(DATA RECORDS begins)

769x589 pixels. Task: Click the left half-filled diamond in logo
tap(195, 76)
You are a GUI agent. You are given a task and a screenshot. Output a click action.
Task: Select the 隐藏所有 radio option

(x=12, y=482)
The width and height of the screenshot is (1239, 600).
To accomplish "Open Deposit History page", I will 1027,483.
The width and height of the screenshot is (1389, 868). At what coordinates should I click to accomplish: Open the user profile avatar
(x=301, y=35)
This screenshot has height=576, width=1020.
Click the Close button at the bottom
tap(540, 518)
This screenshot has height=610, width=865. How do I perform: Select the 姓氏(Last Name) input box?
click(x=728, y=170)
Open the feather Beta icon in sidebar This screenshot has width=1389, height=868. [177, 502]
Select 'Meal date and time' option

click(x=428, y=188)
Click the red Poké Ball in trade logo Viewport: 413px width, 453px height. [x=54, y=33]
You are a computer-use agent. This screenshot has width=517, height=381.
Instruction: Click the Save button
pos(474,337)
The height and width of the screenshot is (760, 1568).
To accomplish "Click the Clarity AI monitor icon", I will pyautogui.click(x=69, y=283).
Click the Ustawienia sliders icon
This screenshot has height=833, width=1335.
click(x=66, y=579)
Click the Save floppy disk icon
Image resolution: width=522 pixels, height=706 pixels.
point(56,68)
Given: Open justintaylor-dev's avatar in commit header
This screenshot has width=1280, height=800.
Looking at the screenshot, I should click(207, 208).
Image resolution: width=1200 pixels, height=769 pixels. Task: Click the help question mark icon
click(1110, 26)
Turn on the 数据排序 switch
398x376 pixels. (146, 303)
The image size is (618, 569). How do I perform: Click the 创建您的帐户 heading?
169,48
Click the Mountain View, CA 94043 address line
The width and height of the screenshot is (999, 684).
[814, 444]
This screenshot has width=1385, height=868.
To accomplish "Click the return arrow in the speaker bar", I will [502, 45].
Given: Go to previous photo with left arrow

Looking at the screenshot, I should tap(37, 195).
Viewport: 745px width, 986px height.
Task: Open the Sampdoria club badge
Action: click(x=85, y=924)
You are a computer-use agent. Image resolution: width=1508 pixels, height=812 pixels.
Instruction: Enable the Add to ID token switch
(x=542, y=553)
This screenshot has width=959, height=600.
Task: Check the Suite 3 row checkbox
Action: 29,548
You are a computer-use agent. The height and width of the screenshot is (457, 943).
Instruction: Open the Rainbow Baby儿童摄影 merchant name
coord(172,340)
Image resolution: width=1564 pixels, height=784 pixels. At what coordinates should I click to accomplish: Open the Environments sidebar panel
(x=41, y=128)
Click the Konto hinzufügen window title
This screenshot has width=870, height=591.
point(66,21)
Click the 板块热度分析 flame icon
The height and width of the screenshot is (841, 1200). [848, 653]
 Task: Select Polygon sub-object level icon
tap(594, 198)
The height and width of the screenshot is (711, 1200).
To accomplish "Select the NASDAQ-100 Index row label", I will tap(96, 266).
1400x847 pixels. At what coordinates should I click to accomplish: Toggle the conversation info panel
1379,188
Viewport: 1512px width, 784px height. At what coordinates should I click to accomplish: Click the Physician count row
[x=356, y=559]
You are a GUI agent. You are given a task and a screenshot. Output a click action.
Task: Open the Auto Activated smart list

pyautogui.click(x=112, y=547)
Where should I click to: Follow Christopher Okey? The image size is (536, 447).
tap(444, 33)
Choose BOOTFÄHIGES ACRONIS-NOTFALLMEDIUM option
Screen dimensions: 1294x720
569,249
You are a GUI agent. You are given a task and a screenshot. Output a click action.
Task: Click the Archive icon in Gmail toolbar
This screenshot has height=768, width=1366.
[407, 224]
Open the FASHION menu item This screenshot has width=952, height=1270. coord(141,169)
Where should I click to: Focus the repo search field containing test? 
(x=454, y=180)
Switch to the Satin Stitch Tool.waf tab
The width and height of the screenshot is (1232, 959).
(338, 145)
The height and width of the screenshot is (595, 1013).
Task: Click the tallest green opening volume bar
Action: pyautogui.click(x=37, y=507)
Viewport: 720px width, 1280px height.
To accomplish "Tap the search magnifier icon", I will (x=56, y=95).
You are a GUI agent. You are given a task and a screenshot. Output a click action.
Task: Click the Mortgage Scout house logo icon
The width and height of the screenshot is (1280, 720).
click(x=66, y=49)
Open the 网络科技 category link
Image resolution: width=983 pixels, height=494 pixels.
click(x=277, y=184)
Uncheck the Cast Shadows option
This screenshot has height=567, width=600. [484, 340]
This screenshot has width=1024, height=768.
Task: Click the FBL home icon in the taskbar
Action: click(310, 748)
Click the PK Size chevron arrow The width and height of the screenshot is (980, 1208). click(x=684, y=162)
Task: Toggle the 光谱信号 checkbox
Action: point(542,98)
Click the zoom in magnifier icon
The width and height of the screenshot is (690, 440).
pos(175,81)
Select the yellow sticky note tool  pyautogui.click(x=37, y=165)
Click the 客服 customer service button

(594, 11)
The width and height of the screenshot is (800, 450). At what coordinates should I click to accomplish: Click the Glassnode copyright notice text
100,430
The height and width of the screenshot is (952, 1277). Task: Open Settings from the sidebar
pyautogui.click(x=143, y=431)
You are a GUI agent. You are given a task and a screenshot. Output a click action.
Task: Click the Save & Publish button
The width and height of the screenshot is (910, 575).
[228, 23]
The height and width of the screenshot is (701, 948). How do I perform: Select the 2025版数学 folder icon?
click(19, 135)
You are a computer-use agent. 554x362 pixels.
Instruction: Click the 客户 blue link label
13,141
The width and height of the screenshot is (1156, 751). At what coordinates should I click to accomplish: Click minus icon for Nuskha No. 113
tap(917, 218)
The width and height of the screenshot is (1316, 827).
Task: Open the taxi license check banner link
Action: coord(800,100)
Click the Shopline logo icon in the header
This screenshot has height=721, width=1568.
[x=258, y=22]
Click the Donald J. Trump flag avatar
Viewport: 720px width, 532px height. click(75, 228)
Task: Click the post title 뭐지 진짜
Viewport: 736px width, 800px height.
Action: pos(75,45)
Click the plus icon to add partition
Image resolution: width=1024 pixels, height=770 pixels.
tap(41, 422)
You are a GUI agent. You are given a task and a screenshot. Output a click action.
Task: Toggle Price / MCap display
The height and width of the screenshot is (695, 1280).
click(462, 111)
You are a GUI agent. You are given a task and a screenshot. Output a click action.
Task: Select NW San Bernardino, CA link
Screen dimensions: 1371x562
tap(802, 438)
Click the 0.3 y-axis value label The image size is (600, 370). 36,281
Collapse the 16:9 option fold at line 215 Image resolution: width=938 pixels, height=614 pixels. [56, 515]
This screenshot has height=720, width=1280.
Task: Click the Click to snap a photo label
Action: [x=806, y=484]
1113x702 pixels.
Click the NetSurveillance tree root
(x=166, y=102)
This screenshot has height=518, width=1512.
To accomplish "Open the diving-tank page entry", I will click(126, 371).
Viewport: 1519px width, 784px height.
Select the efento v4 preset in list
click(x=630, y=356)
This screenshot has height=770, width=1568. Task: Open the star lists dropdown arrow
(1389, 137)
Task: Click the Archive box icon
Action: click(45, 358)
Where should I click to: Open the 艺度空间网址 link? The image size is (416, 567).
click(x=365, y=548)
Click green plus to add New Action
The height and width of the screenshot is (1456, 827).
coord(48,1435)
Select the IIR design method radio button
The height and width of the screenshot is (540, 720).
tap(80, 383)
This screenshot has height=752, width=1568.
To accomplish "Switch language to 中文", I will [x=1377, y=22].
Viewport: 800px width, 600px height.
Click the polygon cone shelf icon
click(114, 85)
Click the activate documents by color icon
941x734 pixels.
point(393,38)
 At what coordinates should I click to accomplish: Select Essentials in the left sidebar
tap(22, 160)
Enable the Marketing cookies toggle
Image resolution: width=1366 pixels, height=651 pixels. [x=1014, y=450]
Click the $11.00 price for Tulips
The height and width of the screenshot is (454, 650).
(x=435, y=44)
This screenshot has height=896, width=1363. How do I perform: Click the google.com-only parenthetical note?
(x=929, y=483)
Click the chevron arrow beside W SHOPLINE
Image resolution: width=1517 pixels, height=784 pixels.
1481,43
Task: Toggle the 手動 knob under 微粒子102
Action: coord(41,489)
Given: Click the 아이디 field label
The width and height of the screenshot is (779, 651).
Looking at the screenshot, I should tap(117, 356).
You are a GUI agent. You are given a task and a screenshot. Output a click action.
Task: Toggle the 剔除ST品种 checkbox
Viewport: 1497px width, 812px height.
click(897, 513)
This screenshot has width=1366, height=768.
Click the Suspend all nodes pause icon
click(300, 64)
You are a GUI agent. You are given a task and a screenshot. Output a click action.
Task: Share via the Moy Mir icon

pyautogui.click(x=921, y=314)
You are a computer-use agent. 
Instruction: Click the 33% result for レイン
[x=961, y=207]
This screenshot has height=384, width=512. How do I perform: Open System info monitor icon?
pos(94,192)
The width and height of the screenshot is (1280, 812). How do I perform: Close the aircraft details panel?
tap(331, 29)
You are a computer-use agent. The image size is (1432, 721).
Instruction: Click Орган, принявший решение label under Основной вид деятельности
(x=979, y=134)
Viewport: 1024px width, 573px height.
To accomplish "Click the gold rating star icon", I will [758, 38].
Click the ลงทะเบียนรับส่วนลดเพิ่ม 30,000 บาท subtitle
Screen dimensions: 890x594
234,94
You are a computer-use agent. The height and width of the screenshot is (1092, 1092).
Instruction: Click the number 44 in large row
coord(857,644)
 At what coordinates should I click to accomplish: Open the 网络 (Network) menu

(DATA RECORDS ends)

EXERCISE: Beginning at the line containing "The height and width of the screenshot is (454, 650).", repeat each line exactly through the last line of the entries, and include no other lines.

WRITTEN SOLUTION:
The height and width of the screenshot is (454, 650).
(x=435, y=44)
This screenshot has height=896, width=1363. How do I perform: Click the google.com-only parenthetical note?
(x=929, y=483)
Click the chevron arrow beside W SHOPLINE
Image resolution: width=1517 pixels, height=784 pixels.
1481,43
Task: Toggle the 手動 knob under 微粒子102
Action: coord(41,489)
Given: Click the 아이디 field label
The width and height of the screenshot is (779, 651).
Looking at the screenshot, I should tap(117, 356).
You are a GUI agent. You are given a task and a screenshot. Output a click action.
Task: Toggle the 剔除ST品种 checkbox
Viewport: 1497px width, 812px height.
click(897, 513)
This screenshot has width=1366, height=768.
Click the Suspend all nodes pause icon
click(300, 64)
You are a GUI agent. You are given a task and a screenshot. Output a click action.
Task: Share via the Moy Mir icon

pyautogui.click(x=921, y=314)
You are a computer-use agent. 
Instruction: Click the 33% result for レイン
[x=961, y=207]
This screenshot has height=384, width=512. How do I perform: Open System info monitor icon?
pos(94,192)
The width and height of the screenshot is (1280, 812). How do I perform: Close the aircraft details panel?
tap(331, 29)
You are a computer-use agent. The image size is (1432, 721).
Instruction: Click Орган, принявший решение label under Основной вид деятельности
(x=979, y=134)
Viewport: 1024px width, 573px height.
To accomplish "Click the gold rating star icon", I will [758, 38].
Click the ลงทะเบียนรับส่วนลดเพิ่ม 30,000 บาท subtitle
Screen dimensions: 890x594
234,94
You are a computer-use agent. The height and width of the screenshot is (1092, 1092).
Instruction: Click the number 44 in large row
coord(857,644)
 At what coordinates should I click to accomplish: Open the 网络 (Network) menu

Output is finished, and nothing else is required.